UK house prices firm up
Across the UK in aggregate, a net balance of 12 per cent of respondents to the Royal Institution of Chartered Surveyors’ monthly survey reported an increase in house prices during July.
This was a noticeable turnaround from minus 13 per cent in June, as UK house prices rose in virtually all regions.
London was the sole exception, however, where a net balance of minus 10 per cent of respondents cited a decline.
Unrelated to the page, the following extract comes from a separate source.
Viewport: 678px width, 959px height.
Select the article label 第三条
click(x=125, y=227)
It was still significantly less negative than the minus 54 per cent reading posted in June.
Overall a net balance of eight per cent of contributors said they expect UK house prices to increase over the next 12 months.
That makes this latest reading consistent with a flat to marginally positive outlook for house prices in the year ahead, RICS said.
Buyers and sellers
As new buyers flooded into the market, 75 per cent of survey participants noted an increase in interested buyers over the month of July, marking the second consecutive month in which demand has rebounded firmly.
Alongside this, 57 per cent of respondents nationally saw a rise in agreed sales in July across all parts of the UK.
RICS said this was indicative of a strong uptick in transaction levels, even as UK house prices strengthened, following hefty declines a few months ago.
Respondents predicted continued growth in sales over the next three months, as 26 per cent of contributors anticipated an increase.
However, further out, yearly sales projections remain negative as government support schemes which have been aiding people’s finances come to an end.
A net balance of minus 10 per cent of respondents foresee sales tailing off over the year ahead, with concerns about the prospects for the UK economy.